Schon der Morgen war anders als alle Tage, die Winston Churchill bisher erlebt hatte. Der spätere Premierminister Seiner Majestät, der auf einer Amerika-Reise in New York Station gemacht hatte, schaute von seinem Zimmer im Luxushotel Savoy-Plaza hinaus auf die Fifth Avenue. Dort drängten sich die Passanten, Feuerwehrleute eilten herbei, doch sie waren zu spät gekommen.

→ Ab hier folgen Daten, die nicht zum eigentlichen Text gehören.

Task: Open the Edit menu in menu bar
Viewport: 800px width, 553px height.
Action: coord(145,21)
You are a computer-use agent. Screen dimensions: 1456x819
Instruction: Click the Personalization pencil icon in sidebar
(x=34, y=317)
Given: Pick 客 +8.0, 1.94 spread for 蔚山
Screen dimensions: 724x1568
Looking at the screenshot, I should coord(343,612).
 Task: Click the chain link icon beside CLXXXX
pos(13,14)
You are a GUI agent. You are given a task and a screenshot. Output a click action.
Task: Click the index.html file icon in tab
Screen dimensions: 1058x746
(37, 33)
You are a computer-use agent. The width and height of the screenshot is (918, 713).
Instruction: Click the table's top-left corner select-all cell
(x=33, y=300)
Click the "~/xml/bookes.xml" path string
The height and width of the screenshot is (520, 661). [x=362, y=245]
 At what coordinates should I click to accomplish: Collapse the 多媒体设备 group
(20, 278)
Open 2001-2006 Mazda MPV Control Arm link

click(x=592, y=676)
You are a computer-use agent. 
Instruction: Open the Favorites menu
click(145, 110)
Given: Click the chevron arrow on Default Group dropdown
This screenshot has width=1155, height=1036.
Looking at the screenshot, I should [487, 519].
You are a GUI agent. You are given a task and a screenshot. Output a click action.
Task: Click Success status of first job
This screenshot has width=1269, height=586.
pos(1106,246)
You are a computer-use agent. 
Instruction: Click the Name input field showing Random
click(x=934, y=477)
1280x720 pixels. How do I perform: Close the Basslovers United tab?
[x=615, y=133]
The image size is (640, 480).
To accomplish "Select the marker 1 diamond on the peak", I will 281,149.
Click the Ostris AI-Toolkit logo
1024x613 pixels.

„Direkt unter meinem Fenster hatte sich ein Gentleman 15 Stockwerke in die Tiefe gestürzt“, berichtete Churchill von der Begebenheit in der Frühe des 25. Oktober 1929. Der Mann, der an diesem Freitag in den Tod sprang, gehörte zu den Unglücklichen, die erst ihr Vermögen verloren hatten und dann die Nerven.Später folgte Churchill einer Einladung an die Wall Street. Er nahm auf der Besuchertribüne der Börse Platz, dort machte er seine zweite Grenzerfahrung an diesem Tag. Er wurde Zeuge einer Finanzkrise, wie sie die Welt noch nicht gesehen hatte.

Die Kurse fielen und fielen und fielen, der Ticker ratterte ohne Unterlass, das Papierband konnte die Notierungen gar nicht so schnell ausspucken, wie sie sanken. Ratlos standen die Händler auf dem Parkett, sie sahen aus „wie die Zeitlupenaufnahme eines aufgeschreckten Ameisenhaufens“, beschrieb Churchill, was er von der Empore beobachten konnte.

Am Tag zuvor war die Verkaufswelle ins Rollen gekommen. Erst verloren nur einzelne Papiere kräftig an Wert, dann schwoll die Bewegung zu einer Massenflucht an. Jeder Händler wollte nur noch raus aus dem Markt, egal zu welchem Preis.

Am Montag setzte sich der Verfall fort, am Dienstag sackten die Kurse ins Bodenlose: Rund 16,4 Millionen Aktien wurden an diesem Tag verramscht, ein Rekord, der fast 40 Jahre hielt. Existenzen wurden vernichtet, Träume waren zerplatzt. Das meiste dessen, was in den Jahren zuvor an Papiervermögen aufgetürmt worden war, hatte der Sturm an der Wall Street fortgeweht.

„Wenige Menschen verloren jemals so rapide an Ansehen“, resümierte später der Ökonom John Kenneth Galbraith, „wie die Bankleute von New York in den fünf Tagen vom 24. bis zum 29. Oktober.“

Einen Tag später endete Churchills Besuch in den USA, der Staatsmann nahm das Schiff zurück nach England. Es war gleichsam der Aufbruch in eine andere Zeit.Der Börsenkrach von 1929 war der Auftakt zur ersten Weltwirtschaftskrise, die tatsächlich diesen Namen verdient; ihre Ausläufer waren bis nach Japan und Australien zu spüren. Sie hat nicht nur zahllose Menschen und Unternehmen ruiniert, sie hat die Weltläufte verändert – und ganz besonders das Geschehen in Deutschland. Das „Dritte Reich“, der Zweite Weltkrieg, die Teilung des Landes: All das wäre ohne die globale Wirtschaftskrise nicht denkbar gewesen.